The Department of Health and Human Services (HHS) has issued a proposed rule intended to address the significant backlog resulting from “an unprecedented and sustained increase” in Medicare appeals.  According to HHS, its Office of Medicare Hearings and Appeals (OMHA) had more than 750,000 pending appeals as of April 30, 2016, while it has only an adjudication capacity of 77,000 appeals per year.  This proposed rule comes following criticism from various branches of the federal government regarding the delay in processing Medicare appeals, including a recent Government Accountability Office Report (GAO-16-366) identifying opportunities to improve the appeals process; the D.C. Circuit Court of Appeals’ recent reversal and remand in American Hospital Association v. Burwell, 812 F.3d 183, 185 (D.C. Cir. 2016); and a Senate Finance Committee hearing in April 2015.

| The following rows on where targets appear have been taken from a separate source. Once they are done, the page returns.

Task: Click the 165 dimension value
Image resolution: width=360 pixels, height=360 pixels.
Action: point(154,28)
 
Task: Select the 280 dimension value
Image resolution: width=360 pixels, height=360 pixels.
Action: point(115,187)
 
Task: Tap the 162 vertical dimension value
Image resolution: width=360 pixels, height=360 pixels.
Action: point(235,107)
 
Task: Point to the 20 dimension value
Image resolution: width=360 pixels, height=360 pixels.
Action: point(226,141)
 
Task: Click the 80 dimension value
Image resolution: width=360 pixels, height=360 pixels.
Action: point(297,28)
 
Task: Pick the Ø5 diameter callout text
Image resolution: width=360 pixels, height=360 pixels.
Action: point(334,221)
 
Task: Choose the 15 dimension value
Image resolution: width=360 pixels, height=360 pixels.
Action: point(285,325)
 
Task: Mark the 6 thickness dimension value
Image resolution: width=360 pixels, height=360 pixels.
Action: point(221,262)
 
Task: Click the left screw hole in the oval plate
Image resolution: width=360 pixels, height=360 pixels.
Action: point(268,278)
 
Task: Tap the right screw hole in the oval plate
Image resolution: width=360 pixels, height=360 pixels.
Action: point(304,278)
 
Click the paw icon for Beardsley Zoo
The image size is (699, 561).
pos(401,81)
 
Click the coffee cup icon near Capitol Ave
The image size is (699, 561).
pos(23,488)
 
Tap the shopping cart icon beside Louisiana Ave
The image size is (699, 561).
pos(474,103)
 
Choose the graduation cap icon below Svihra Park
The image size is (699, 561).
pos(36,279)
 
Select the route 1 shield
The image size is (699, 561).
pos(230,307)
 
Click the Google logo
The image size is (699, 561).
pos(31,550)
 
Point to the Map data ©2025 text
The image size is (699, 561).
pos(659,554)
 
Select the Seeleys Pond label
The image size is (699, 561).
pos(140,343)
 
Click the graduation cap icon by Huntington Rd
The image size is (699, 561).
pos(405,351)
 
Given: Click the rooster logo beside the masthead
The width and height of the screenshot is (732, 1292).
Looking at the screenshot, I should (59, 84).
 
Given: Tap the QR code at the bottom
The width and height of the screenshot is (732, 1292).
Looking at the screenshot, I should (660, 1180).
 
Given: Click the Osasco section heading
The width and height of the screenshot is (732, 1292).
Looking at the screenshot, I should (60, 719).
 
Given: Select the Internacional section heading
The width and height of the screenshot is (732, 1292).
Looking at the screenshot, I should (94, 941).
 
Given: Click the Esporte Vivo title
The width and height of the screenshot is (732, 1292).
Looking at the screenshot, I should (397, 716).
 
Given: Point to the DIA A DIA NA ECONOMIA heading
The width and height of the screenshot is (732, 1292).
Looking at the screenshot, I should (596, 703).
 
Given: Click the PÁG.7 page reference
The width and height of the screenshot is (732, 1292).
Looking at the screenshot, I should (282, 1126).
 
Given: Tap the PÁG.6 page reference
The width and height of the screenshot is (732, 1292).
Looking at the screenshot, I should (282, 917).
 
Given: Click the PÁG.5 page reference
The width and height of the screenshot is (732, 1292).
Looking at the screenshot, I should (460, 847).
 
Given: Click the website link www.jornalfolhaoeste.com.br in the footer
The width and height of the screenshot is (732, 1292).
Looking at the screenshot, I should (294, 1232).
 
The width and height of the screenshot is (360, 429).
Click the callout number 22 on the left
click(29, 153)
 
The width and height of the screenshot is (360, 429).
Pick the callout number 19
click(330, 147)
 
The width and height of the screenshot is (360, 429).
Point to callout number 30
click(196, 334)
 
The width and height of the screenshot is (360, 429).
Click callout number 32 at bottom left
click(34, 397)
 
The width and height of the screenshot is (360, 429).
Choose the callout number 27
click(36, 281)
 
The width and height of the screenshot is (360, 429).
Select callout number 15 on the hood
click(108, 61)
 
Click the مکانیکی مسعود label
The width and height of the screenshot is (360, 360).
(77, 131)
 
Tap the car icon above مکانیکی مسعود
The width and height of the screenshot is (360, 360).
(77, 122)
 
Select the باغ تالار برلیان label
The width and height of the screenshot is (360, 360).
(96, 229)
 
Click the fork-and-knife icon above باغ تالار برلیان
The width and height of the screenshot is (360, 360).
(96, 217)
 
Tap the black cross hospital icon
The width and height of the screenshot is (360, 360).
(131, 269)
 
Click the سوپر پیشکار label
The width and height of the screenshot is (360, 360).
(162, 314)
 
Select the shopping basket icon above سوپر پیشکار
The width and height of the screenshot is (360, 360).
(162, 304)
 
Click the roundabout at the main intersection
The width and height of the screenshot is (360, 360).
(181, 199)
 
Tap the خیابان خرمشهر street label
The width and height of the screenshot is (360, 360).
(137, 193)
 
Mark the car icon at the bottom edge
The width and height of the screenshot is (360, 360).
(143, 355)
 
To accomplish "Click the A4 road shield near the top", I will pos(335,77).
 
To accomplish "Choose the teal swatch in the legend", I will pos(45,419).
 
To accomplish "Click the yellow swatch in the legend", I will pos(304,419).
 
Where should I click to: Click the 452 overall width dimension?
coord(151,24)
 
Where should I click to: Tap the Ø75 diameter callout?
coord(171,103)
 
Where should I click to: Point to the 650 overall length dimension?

The proposed rule includes a series of reforms to speed the appeals process, including a provision to expand OMHA’s adjudicator pool by allowing OMHA to reassign a portion of its workload to non-Administrative Law Judge adjudicators.  Specifically, the proposed rule would allow attorney adjudicators to issue decisions when an appellant decides it does not want a hearing or withdraws his or her request for an ALJ hearing.  Decisions by attorney adjudicators can be reopened or appealed the same as if the ALJ made the decision.

In addition, to provide more consistency in appeals decisions at all levels of appeals, the proposed rule would designate select Medicare Appeals Council (MAC) decisions as precedential and binding on CMS and its contractors in making initial determinations, redeterminations, and reconsiderations.  CMS would provide appellants a public listing of such final precedential decisions in order for appellant to evaluate whether to move forward with the appeals process.  While certain precedential decisions may curb inconsistent ALJ decisions, it will be important to monitor how and if Medicare contractors properly implement such precedential decisions.  In circumstances in which a precedential decision would apply to a factual question, CMS explains in the proposed rule that the “decision would be binding where the relevant facts are the same and evidence is presented that the underlying factual circumstances have not changed” since the MAC issued the precedential decision.  CMS further explains that “many claim appeals turn on evidence of a beneficiary’s condition or care at the time discrete items or services are furnished,” and therefore the proposed rule on precedential decisions “is unlikely to apply to findings of fact in these appeals.”

Other policies in the proposed rule seek to create procedural efficiencies, limit proceedings in which CMS or its contractors can participate, revise the amount in controversy threshold, and clarify regulatory language and timeframes.  In a blog post announcing the release of the rule, Chief Administrative Law Judge Nancy Griswold and Departmental Appeals Board Chair Constance B. Tobias note that the President’s FY 2017 proposed budget requests additional funding and legislative reforms to facilitate appeals processing and encourage resolution of appeals earlier in the process.  Even if Congress grants the Administration’s requests, however, Griswold and Tobias acknowledge that the backlog of appeals still would not be eliminated before FY 2021.

Comments on the rule will be accepted until August 29, 2016.